Eso era aún más difícil. Básicamente, por falta de moto: hasta cinco bicicletas hay en mi piso, pero, lo que es motos, ni las hay ni se las espera. Y birlársela a mi vecino de abajo, que sí es motero y tiene el vehículo aparcado en el garaje, no estaría bien. Después de todo, es un vecino y es de los pocos que logra calmar a doña Margarita cuando se pone farruca.
Alternativamente, se podría uno retirar a un lugar adecuado. El más adecuado a mis condiciones sería
Roma, pero pilla lejos; tampoco estaría mal
Moscú, pero mi vuelo no salía hasta el día siguiente. Chungo asunto.

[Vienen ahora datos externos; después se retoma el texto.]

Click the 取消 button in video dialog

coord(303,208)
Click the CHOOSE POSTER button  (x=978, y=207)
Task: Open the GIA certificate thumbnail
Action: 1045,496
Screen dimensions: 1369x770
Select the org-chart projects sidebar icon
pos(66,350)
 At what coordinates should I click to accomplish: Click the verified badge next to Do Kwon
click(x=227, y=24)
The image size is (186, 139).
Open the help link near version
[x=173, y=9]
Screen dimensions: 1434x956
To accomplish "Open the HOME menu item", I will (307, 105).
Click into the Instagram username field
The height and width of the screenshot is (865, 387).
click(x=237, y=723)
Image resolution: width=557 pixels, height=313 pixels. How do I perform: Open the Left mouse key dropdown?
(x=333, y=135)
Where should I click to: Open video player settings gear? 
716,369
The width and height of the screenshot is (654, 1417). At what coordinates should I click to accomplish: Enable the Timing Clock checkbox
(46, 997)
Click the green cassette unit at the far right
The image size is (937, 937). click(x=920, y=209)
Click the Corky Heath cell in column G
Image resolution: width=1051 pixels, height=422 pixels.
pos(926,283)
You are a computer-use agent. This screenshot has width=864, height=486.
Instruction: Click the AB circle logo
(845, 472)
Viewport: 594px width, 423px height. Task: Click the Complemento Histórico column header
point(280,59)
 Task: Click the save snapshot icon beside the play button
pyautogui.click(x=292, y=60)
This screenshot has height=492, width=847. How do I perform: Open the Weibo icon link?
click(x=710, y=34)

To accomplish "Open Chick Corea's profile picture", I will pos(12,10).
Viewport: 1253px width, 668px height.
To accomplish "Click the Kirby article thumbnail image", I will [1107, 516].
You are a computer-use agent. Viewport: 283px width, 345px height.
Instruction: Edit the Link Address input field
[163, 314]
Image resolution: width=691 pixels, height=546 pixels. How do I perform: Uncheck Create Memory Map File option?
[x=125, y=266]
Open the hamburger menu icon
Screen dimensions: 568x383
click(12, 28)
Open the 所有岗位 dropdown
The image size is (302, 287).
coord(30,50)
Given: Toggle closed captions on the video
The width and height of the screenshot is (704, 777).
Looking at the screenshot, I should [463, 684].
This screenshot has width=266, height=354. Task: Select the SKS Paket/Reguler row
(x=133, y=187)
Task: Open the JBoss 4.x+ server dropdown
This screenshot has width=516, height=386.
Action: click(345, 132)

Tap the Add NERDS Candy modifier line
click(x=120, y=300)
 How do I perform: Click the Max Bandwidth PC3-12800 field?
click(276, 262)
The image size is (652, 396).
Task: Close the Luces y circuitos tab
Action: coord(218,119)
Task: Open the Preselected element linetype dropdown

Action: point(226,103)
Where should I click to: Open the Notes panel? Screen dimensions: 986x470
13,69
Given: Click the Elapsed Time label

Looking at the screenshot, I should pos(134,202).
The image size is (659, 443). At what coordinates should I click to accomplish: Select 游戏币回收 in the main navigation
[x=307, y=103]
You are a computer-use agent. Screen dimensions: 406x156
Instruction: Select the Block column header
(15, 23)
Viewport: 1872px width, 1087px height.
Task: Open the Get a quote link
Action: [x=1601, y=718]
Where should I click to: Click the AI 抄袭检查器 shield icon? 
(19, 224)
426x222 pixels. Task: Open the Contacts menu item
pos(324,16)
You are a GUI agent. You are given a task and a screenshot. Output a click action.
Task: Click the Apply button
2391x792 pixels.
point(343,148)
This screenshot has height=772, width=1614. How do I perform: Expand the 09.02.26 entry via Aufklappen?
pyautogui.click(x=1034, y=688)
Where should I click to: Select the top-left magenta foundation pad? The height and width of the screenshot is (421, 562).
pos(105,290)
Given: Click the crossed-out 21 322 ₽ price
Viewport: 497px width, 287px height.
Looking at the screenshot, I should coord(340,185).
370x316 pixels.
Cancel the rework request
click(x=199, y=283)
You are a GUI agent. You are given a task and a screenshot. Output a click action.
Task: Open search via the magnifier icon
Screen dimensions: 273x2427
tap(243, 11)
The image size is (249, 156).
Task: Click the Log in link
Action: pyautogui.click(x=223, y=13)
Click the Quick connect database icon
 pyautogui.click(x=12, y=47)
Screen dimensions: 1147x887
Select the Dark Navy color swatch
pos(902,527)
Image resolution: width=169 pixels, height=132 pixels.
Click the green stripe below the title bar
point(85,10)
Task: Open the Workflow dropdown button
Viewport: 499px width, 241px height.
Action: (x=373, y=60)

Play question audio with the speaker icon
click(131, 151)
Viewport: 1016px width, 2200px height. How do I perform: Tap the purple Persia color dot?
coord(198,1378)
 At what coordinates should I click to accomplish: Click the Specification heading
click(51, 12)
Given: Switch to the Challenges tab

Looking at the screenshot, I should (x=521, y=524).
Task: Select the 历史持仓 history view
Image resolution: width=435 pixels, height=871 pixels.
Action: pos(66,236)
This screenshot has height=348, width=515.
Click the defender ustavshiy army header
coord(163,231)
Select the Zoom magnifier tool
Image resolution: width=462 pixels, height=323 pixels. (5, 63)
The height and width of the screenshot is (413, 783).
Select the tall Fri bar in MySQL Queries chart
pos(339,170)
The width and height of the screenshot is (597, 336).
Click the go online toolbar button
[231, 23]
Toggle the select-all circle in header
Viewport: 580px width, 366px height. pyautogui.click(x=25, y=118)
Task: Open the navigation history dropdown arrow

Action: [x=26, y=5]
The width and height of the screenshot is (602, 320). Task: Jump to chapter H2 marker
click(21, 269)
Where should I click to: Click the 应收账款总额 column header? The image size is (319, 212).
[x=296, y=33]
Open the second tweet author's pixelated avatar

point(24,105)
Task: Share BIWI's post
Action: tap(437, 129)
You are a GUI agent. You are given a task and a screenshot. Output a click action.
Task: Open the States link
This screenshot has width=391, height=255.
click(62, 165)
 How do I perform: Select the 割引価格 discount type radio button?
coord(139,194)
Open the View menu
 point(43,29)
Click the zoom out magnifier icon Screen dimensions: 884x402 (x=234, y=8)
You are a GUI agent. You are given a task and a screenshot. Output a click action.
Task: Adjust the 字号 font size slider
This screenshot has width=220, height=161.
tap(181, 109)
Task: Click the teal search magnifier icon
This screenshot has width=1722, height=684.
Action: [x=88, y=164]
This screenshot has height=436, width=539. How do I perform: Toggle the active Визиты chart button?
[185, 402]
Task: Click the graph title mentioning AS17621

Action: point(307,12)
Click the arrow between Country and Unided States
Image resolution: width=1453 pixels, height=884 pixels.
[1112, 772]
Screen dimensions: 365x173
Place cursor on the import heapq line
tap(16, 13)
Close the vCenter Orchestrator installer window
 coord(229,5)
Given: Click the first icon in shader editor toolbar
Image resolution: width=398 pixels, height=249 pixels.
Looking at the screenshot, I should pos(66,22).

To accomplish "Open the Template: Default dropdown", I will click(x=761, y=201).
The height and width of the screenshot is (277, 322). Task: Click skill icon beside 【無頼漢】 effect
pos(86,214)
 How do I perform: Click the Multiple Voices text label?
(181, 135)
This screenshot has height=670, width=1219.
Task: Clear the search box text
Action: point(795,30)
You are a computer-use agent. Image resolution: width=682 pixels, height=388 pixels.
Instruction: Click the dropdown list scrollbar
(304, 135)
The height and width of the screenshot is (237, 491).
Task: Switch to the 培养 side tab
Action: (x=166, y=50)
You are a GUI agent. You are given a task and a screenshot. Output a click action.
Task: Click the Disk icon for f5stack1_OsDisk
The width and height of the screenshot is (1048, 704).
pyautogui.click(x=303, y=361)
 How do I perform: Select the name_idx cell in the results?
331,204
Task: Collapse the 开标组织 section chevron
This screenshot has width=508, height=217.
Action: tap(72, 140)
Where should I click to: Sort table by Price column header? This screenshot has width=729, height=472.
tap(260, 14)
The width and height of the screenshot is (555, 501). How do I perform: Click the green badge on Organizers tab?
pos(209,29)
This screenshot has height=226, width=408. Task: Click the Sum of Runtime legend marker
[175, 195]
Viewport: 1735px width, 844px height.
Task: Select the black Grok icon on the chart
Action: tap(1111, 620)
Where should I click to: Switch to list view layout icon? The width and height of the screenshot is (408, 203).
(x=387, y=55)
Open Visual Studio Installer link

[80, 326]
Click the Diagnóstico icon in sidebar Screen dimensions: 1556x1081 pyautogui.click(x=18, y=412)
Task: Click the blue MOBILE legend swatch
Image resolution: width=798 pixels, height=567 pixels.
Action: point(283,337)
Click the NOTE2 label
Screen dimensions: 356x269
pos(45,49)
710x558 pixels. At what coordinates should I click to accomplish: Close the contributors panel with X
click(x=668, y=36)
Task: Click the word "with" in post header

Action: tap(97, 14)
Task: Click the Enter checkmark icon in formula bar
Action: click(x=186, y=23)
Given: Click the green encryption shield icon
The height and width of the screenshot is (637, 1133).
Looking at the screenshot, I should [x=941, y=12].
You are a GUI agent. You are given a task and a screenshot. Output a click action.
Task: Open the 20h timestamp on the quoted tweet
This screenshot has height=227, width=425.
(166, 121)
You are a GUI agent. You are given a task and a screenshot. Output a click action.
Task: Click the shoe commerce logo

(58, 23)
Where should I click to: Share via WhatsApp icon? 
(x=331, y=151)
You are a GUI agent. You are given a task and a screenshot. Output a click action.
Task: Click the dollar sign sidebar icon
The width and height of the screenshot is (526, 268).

Finalmente, en vista de que la amenaza era real e inminente, opté por echarme al monte en señal de protesta, todo lo simbólica que se quiera, vale, pero el día menos pensado, al paso que van las cosas, tocará echarse al monte de verdad, y para entonces más vale estar entrenado y disponer de un par de lugares en los que operar. Si no, luego, todo son prisas. Además, en Moscú no hay montes en más de mil kilómetros a la redonda, con lo que hay que aprovechar las oportunidades de pateo que se presentan.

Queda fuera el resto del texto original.